▶ TRECHO DO DOCUMENTO
^^^^

Informações privilegiadas
Apesar de concordar com o diretor da Alanac, Dr. Felipe Vicenti afirma que muitos veterinários não têm acesso às informações sobre os produtos novos e, muitas vezes, os remédios da linha humana são mais baratos que os feitos especialmente para animais. “Não sou resistente ao uso de medicamentos veterinários. Sempre uso remédios veterinários quando estão disponíveis no mercado, são fáceis de encontrar e o custo é acessível. Eu apoio as iniciativas da indústria veterinária porque trazem benefícios aos animais.”, observa o veterinário responsável pela Clínica Tatu Pet Shop.

^^^^

Dados coletados:
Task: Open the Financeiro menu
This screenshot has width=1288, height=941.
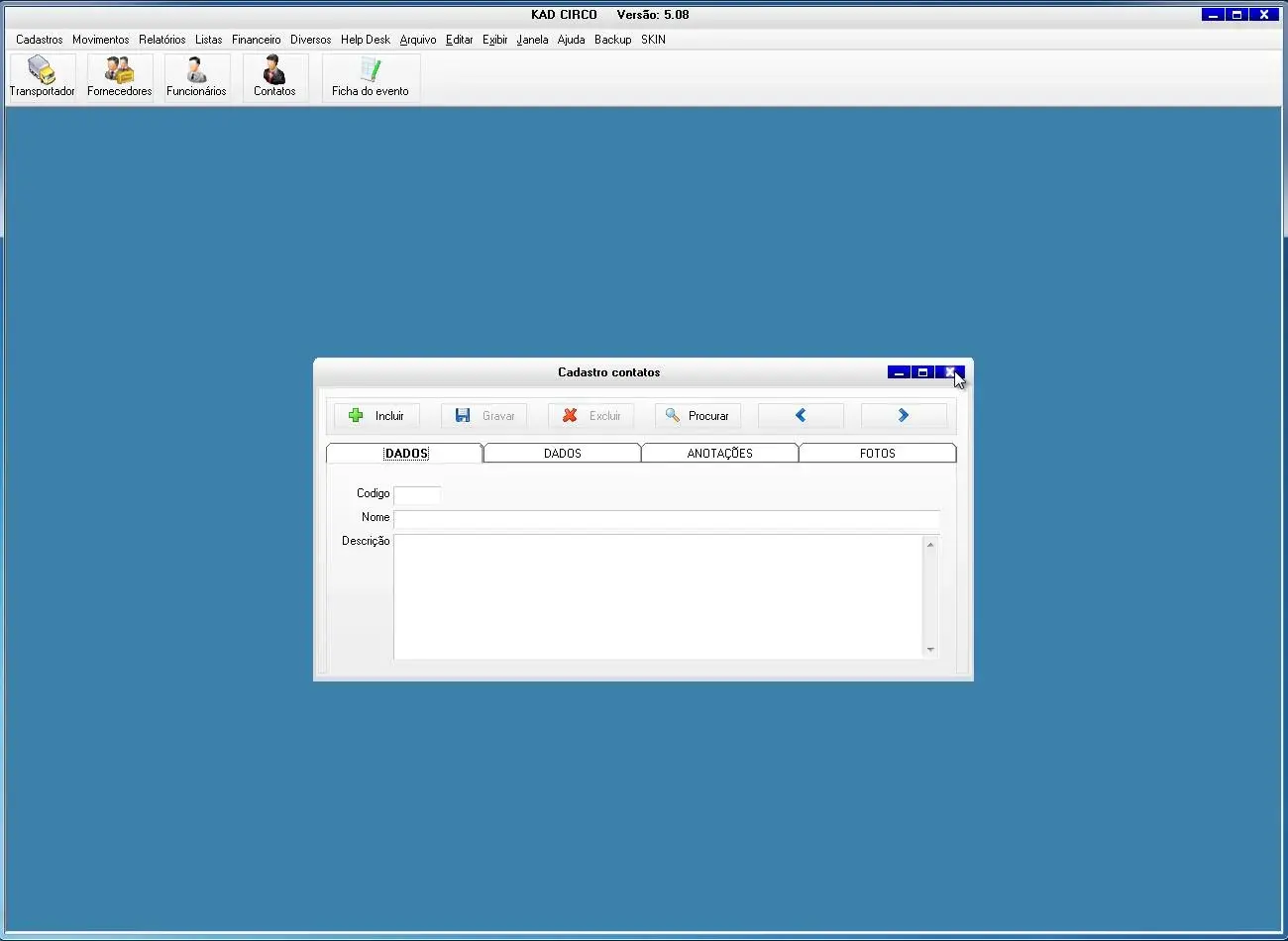Action: [257, 40]
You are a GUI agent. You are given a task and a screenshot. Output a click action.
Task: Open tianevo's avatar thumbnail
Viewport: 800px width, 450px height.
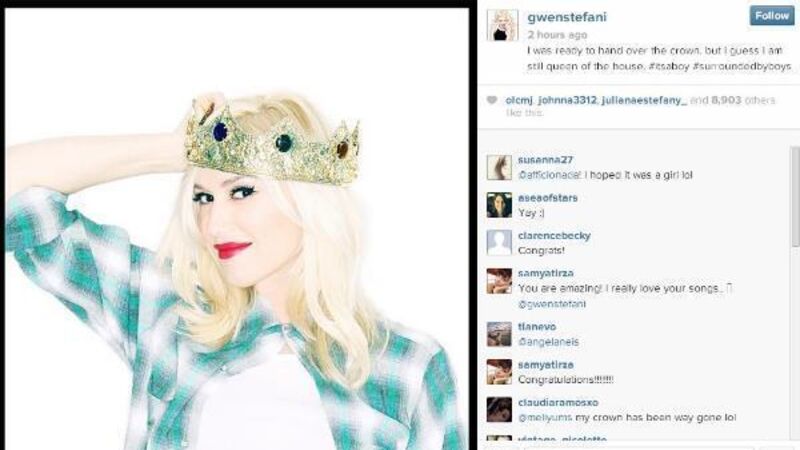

^^^^

▶ O QUE FAZER
A - Liste todas as condições que, no trecho sobre medicamentos veterinários, o Dr. Felipe Vicenti cita para usar remédios veterinários.
B - Reproduza do trecho sobre medicamentos veterinários tudo o que vai desde "Informações privilegiadas" até "Tatu Pet Shop.".
C - Segundo o trecho sobre medicamentos veterinários, por qual clínica o Dr. Felipe Vicenti é responsável?

▶ RESPOSTAS ABAIXO
A -
- Estarem disponíveis no mercado
- Serem fáceis de encontrar
- Terem custo acessível

B -
Informações privilegiadas
Apesar de concordar com o diretor da Alanac, Dr. Felipe Vicenti afirma que muitos veterinários não têm acesso às informações sobre os produtos novos e, muitas vezes, os remédios da linha humana são mais baratos que os feitos especialmente para animais. “Não sou resistente ao uso de medicamentos veterinários. Sempre uso remédios veterinários quando estão disponíveis no mercado, são fáceis de encontrar e o custo é acessível. Eu apoio as iniciativas da indústria veterinária porque trazem benefícios aos animais.”, observa o veterinário responsável pela Clínica Tatu Pet Shop.

C - Pela Clínica Tatu Pet Shop.